How the Session Broker and the Web Interface Talk
The session broker and the web interface talk over the /var/run/httpvnc.sock socket. The protocol is very simple, and since the parser is even simpler (and thus very fragile), you shouldn't ever try to talk to this socket directly. If you want to control the functionality of httpvnc from any other software (e.g. your own web interface), please use the client functionality of httpvnc introduced in version 1.7. I will also post a blog entry on this topic later.
Session Persistence
The httpvnc daemon (i.e. the web interface and broker tasks) can be stopped at any time without interrupting any running desktop sessions. Once restarted, the daemon will recollect the running desktop sessions and serve them again.
An Example
Let's have a look at how things work in this example:
- The root user starts httpvnc (by running 'httpvnc start'). This spawns two processes: a web server listening on TCP port 8080 (running as user httpvnc), and a session broker listening on /var/run/httpvnc.sock (running as root). The web server can talk to the session broker, as it shares the group httpvncd with the socket file.
- A user connects to the webinterface. In the login mask, he enters a username and a password.
- The web server will now create an http session and connect to the broker. Both username and password are transferred to the broker along with the the client IP. If the credentials provided are ok, and the user is in group httpvnc, then the broker will also create an internal session key that the web server can use for further requests concerning this particular user (connected from this client IP).

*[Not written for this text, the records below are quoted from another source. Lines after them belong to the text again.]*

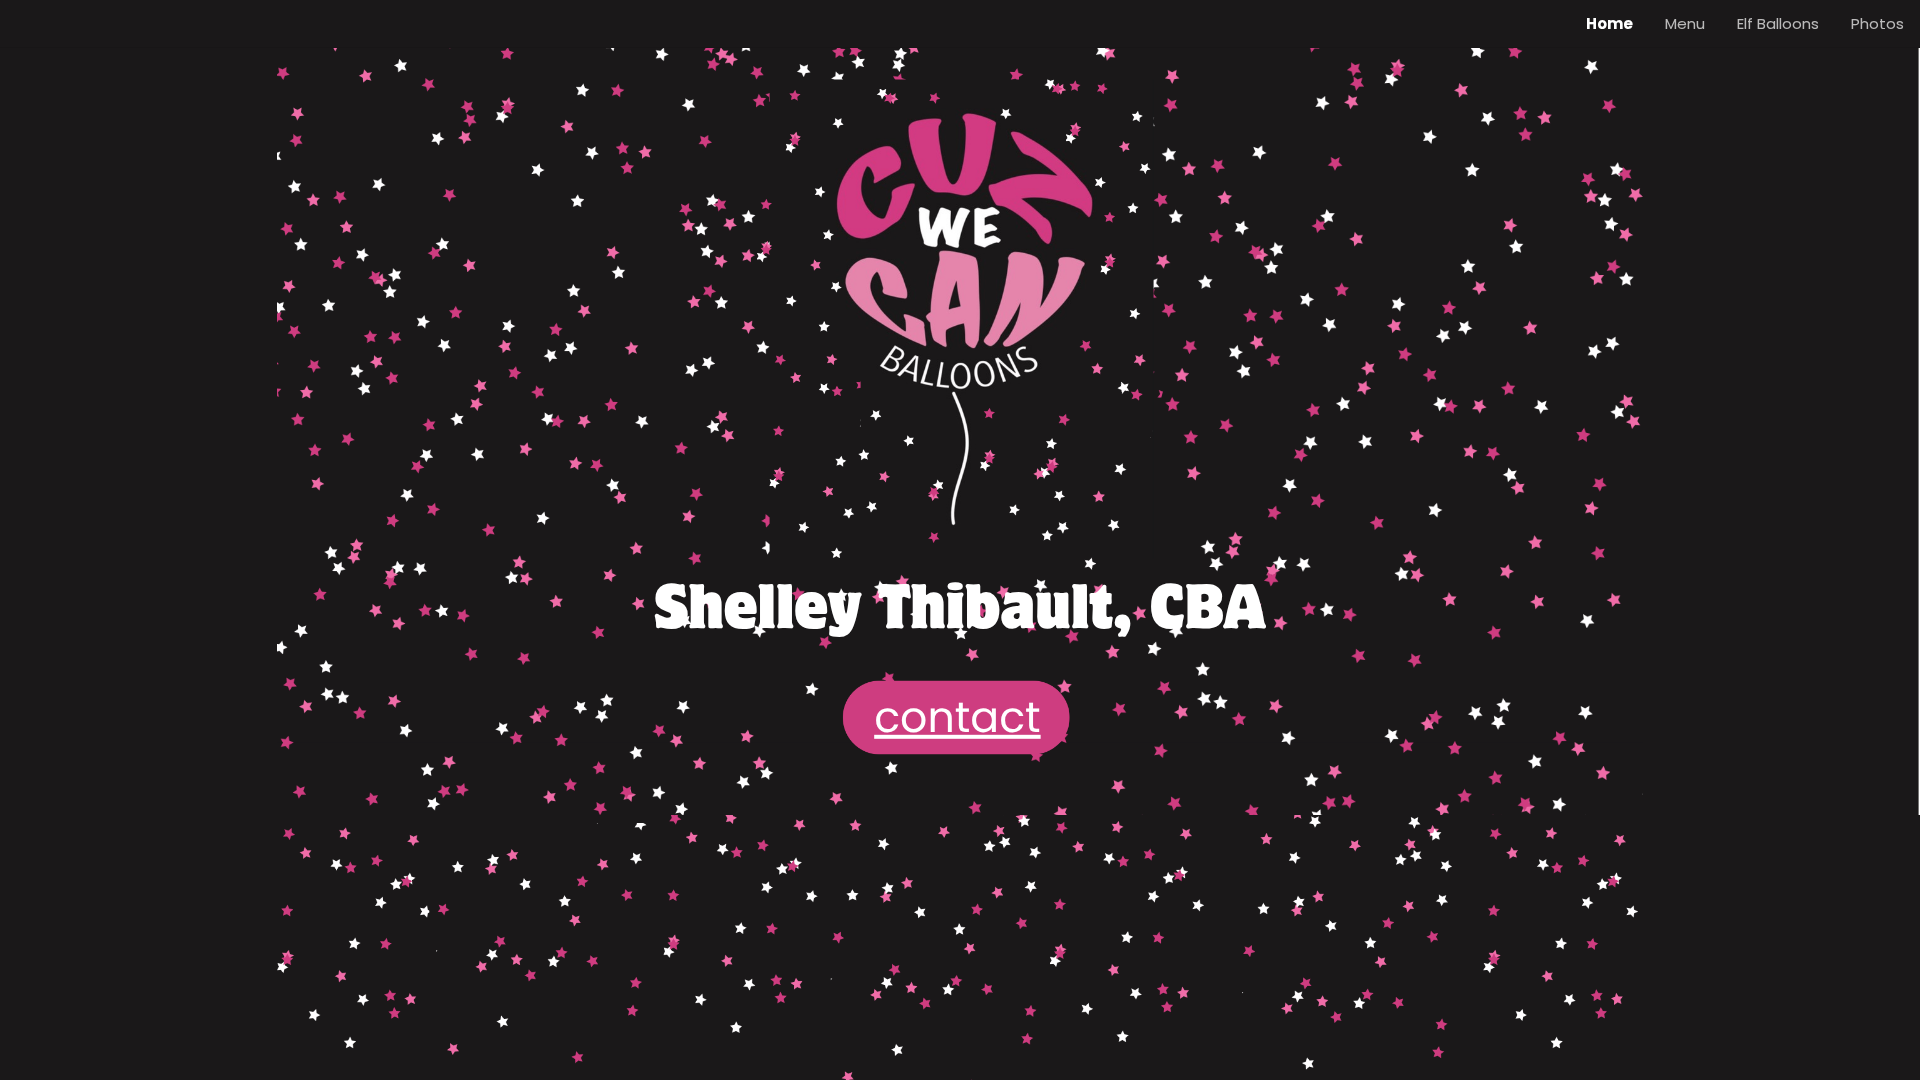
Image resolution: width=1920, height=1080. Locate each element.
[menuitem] (1609, 24)
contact (957, 717)
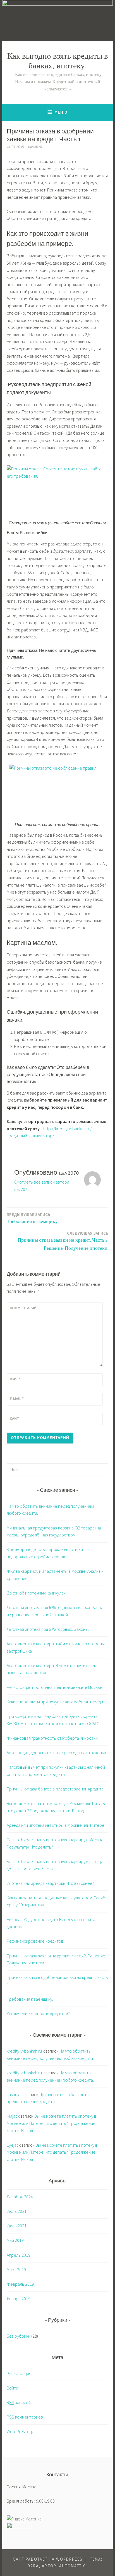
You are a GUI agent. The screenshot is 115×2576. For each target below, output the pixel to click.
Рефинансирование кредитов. (35, 1941)
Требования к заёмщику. (33, 1218)
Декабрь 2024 (20, 2196)
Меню (61, 112)
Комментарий (23, 1307)
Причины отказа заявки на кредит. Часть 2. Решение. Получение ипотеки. (63, 1240)
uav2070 (35, 147)
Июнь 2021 (17, 2225)
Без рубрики (18, 2336)
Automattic (72, 2565)
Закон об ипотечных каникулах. (36, 1593)
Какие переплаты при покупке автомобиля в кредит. (56, 1701)
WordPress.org (20, 2431)
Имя (15, 1379)
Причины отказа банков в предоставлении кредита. (55, 1789)
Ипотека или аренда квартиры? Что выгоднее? (50, 1883)
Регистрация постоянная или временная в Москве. (55, 1687)
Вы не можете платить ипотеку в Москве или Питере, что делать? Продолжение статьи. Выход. (51, 2123)
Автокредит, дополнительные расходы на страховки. (57, 1752)
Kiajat (12, 2116)
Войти (12, 2388)
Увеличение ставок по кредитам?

- Now the web server shows a list of available sessions, plus a mask the user can start new sessions with. The list of available sessions is provided by the broker for this particular user.
- If the user clicks on an existing desktop session, the web server will again contact the broker and ask whether the user has the right to open this session. If the broker agrees, then the web server will return a HTML5 canvas object (or a Java applet, whichever was chosen by the user) with the according URL of this desktop session.
- If the user creates a new desktop session, the web server will ask the broker to create it. The broker will now spawn a couple of new processes running under the id of the user that requested the desktop session: one for the X server, another one for the display manager (FVWM), and possibly a couple of other applications, depending on the FVWM configuration. Then the desktop session id of this new session is returned to the web server, which will then return a HTML5 canvas object (or a Java applet) to the browser.
The HTML5 canvas object uses websockets in order to transfer VNC data. The Java applet on the other hand will simply hijack the HTTP stream of the first VNC request and start transferring VNC over it. While the HTML5 canvas object might have a chance of surviving things like proxies and firewalls (provided they like websockets), the Java stream will almost surely die if no direct connection is possible. However, the Java applet is considerably faster both in terms of user interaction/screen updates and data transfer.
It is important to understand that the broker does not have anything to do with the VNC protocol data transfer itself; once the web server knows a valid session id, it is able to connect to this particular session without any further restrictions, data transfer is completely handled by the web server. The same rule applies to any process running under group httpvncd that might be able to get hold of a valid desktop session id!